Clomiphene citrate ups chances of multiple pregnancy, perinatal complications


Women exposed to clomiphene citrate (CC) have fourfold greater odds of becoming pregnant with multiples, and this seems to come with adverse perinatal outcomes, as shown in a French cohort study.
Compared with nonexposure, exposure to CC was associated with a higher occurrence of multiple pregnancy (5.2 percent vs 1.4 percent; odds ratio [OR], 3.9, 95 percent confidence interval [CI], 3.7–4.1), such as twins (5.1 percent vs 1.4 percent; OR, 3.9, 95 percent CI, 3.7–4.1) and triplets or more (0.13 percent vs 0.03 percent; OR, 4.3, 95 percent CI, 2.9–6.5). [Fertil Steril 2025;124:334-343]
However, adverse outcomes for mothers and babies occurred more frequently in CC-exposed pregnancies, even in singletons.

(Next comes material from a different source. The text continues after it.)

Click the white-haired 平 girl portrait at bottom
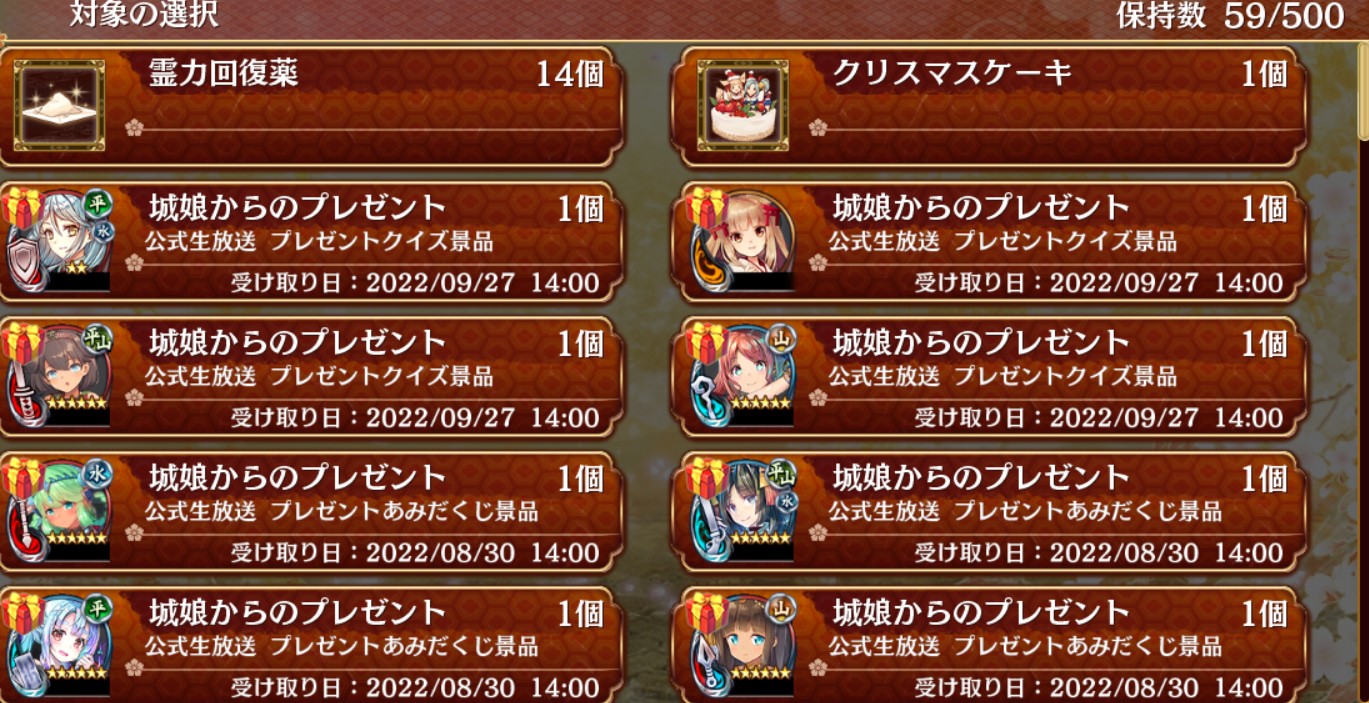1369x703 pixels. (x=58, y=645)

Among singleton pregnancies, CC exposure was associated with stillbirth (adjusted OR [aOR], 1.28, 95 percent CI, 1.01–1.61), medical termination of pregnancy (aOR, 1.35, 95 percent CI, 1.03–1.77), gestational diabetes (aOR, 1.14, 95 percent CI, 1.11–1.17], placenta previa (aOR, 1.38, 95 percent CI, 1.20–1.59), pre-eclampsia (aOR, 1.25, 95 percent CI, 1.18–1.33), preterm birth (aOR, 1.30, 95 percent CI, 1.25–1.35), and small for gestational age (aOR, 1.13, 95 percent CI, 1.10–1.17).
Among multiple pregnancies, greater odds of placenta previa (aOR, 2.00, 95 percent CI, 1.26–3.25), preterm birth (aOR, 1.16, 95 percent CI, 1.07–1.26), and SGA (aOR, 1.19, 95 percent CI, 1.10–1.30) were observed with CC exposure.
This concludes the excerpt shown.